Literature, Nature & Environment
Karl Zuelke, Ph.D.
In this course, students will examine works of fiction, poetry, and nonfiction that demonstrate ways literary artists envision and critique the relationship of humankind with the natural world. The emphasis will be on contemporary work influenced by the rise of the environmentalist movement begun in the 1960s, but the context of this recent work will be established through an introductory study of selected essays and poems by the British Romantics and the American Transcendentalists. Topics to be discussed will include ecology, political and social responses to ecological crisis, and ecofeminism.
noon–3:30 p.m., Monday–Friday
Healing and Loving Creation
An Ecological Spirituality for Our Time JCG 267/IDS 271/RPS 567
Marge Kloos, SC, D.Min.
Discipleship in our modern world increasingly necessitates an ecological commitment to embrace a green lifestyle. God’s fidelity to “renew the face of Earth” as a planet of peace and compassion inspires new ways of thinking about and responding to the dignity of all creation. We will consider the contemplative encounter with God in nature that compels us to embrace our potential as co-creators, loving and healing Earth.
Bringing About a Sustainable Reign of God
JCG/RPS 268/RPS 568
This course explores why we are called to live more sustainably and gives practical ways to live that are more in keeping with Gospel teaching. We will look at the signs of times in which we are now living and apply Jesus’ message of love and compassion towards all of God’s creation. We will also look at ways in which we can spread this message to others.
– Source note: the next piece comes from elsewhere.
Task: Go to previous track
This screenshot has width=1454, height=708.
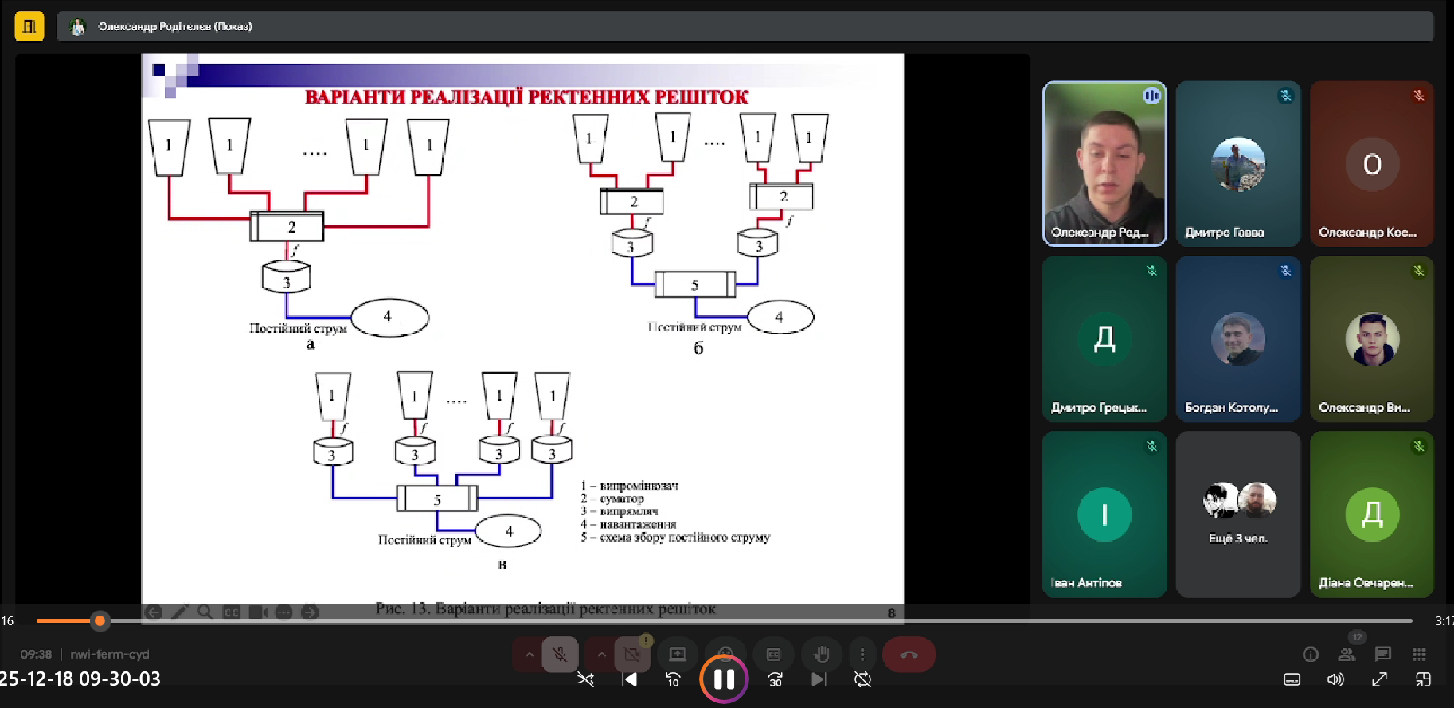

A Call to Conscience in a Time of Climate Change ETH:REL 269/RPS 569
In a time when the adverse effects of anthropogenic climate change are beginning to be felt, this course will examine how to respond to a call to conscience from a Catholic theological perspective. We will explore the principles of faith and reason and the resources of the Catholic tradition regarding stewardship, the common good, and the option for the poor and vulnerable as they relate to climate change. In analyzing contemporary environmental problems, we will engage in dialogue in order to seek personal and social courses of action to care for creation.
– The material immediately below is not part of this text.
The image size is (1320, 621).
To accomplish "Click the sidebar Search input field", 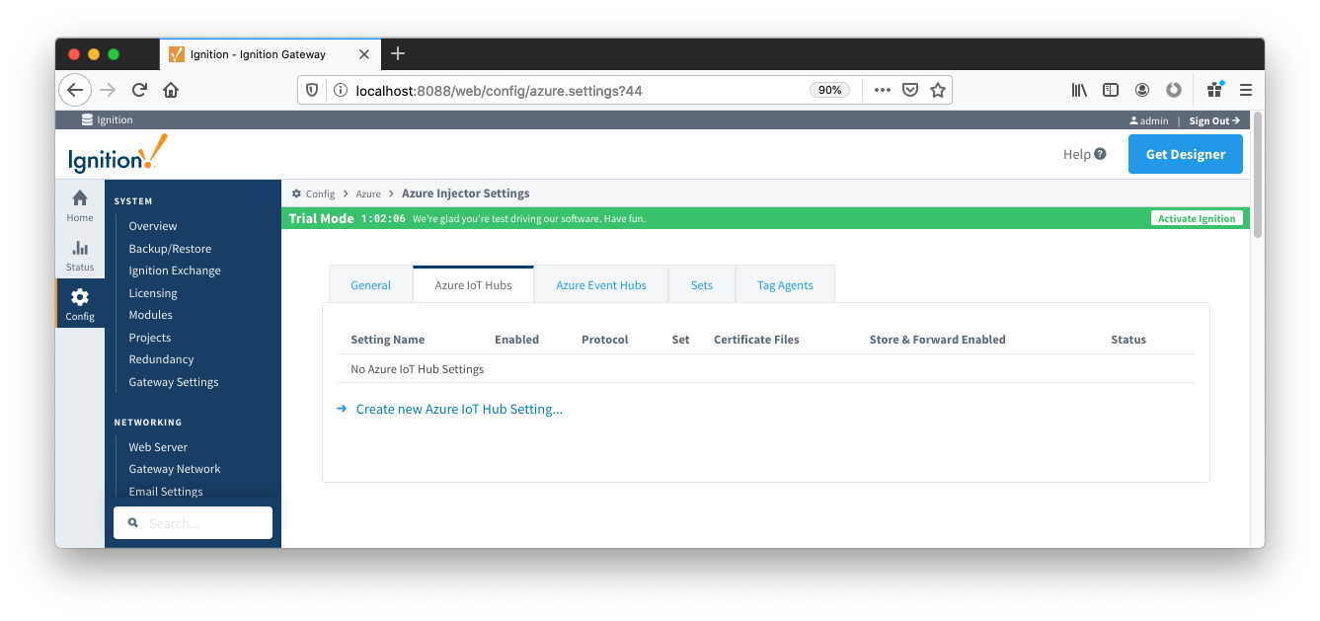I will click(194, 523).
Undergraduate: $500/credit hour
Graduate: $565/credit hour
Continuing Education Units (CEUs)
$360/ 3-credit hour course (a 3-credit hour course is worth 15 clock hours)
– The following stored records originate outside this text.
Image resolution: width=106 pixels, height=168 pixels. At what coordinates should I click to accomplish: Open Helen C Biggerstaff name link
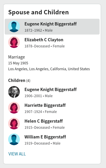coord(44,121)
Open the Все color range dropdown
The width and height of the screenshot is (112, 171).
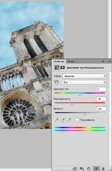pyautogui.click(x=84, y=82)
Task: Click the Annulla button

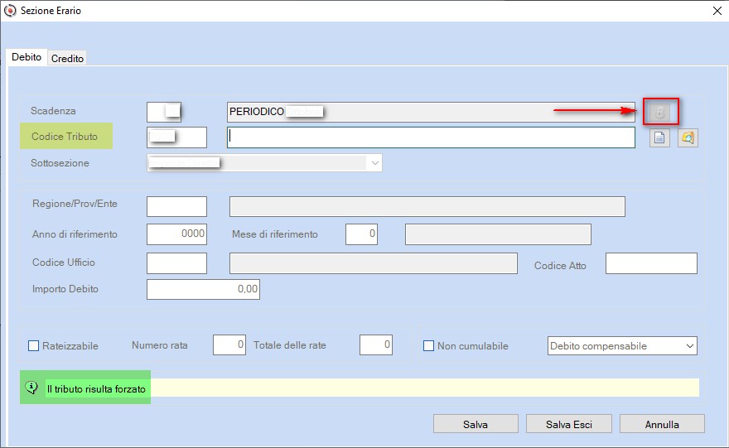Action: [x=662, y=424]
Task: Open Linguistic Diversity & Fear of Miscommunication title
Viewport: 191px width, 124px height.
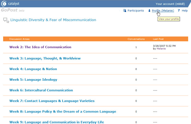Action: (53, 20)
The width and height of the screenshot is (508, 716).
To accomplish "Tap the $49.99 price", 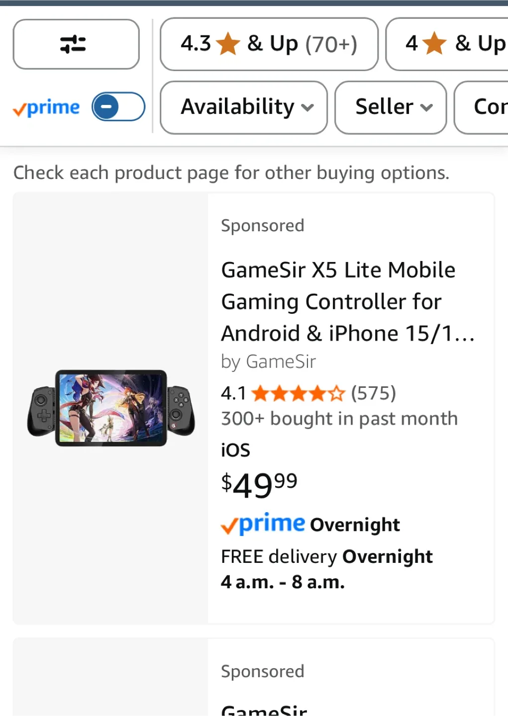I will (x=259, y=485).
$50/course for Mount alumni
$150/course for general public
Keynote and Guest Lectures
Free and open to the public
*Rates are subject to change
Financial Aid/Ministry Tuition Grant
Financial aid is available to all students enrolled at the Mount, with priority given to those demonstrating financial need. Any student requesting financial aid must complete a FAFSA form; the Mount's code is 003033.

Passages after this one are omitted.